Exercise goal:
Filter the records below and copy every line containing the word "YouTube".

Materials provided:
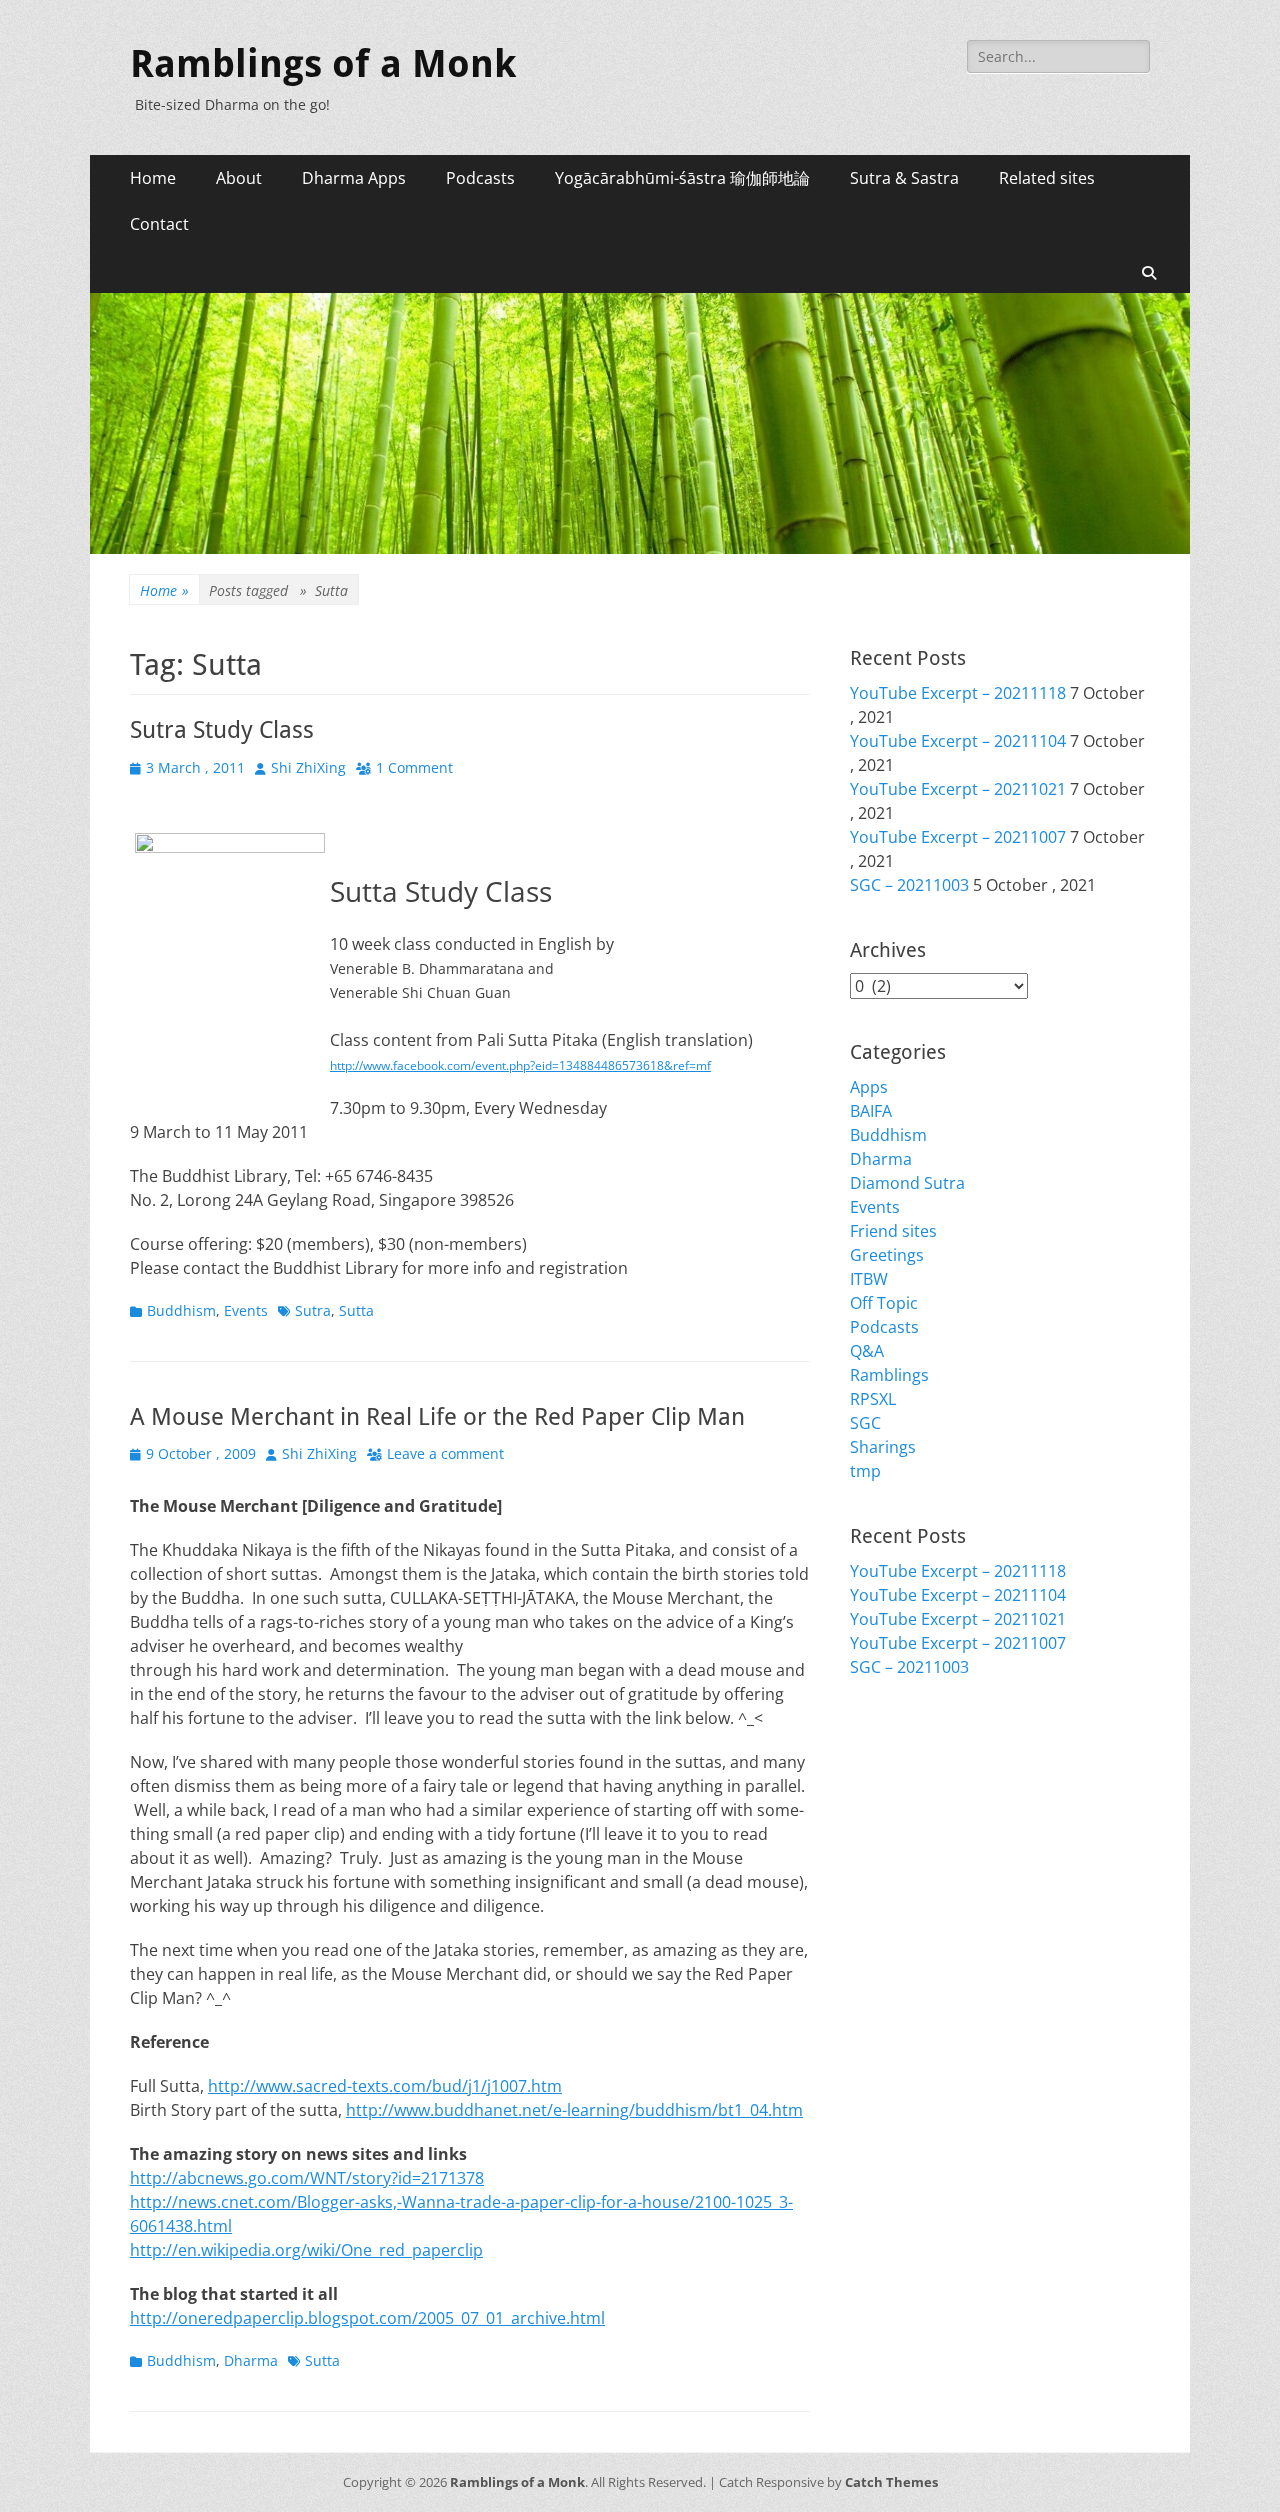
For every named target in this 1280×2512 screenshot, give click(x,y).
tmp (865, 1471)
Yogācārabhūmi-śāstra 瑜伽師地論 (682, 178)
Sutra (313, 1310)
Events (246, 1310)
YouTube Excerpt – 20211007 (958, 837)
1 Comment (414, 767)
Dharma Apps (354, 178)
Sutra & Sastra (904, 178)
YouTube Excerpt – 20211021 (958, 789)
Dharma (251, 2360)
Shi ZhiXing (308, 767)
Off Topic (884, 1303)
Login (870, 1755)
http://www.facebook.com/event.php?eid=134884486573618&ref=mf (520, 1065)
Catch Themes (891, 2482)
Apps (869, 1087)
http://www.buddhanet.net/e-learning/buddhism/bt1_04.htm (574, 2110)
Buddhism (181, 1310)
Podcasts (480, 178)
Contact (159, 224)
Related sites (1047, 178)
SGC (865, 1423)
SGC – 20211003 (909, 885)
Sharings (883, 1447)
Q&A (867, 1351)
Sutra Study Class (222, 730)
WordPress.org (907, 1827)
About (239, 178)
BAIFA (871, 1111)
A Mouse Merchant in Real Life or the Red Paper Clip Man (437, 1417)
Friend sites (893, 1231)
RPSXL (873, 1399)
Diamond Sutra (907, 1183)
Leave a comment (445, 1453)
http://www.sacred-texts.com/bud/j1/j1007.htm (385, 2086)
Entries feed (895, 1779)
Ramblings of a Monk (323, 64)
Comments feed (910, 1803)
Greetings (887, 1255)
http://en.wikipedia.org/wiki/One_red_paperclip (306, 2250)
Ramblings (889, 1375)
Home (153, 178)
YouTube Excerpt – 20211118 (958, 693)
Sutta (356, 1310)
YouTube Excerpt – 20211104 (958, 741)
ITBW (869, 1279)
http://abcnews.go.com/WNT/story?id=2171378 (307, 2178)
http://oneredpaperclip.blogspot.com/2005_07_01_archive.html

Expected answer:
YouTube Excerpt – 20211007 (958, 837)
YouTube Excerpt – 20211021 (958, 789)
YouTube Excerpt – 20211118 (958, 693)
YouTube Excerpt – 20211104 (958, 741)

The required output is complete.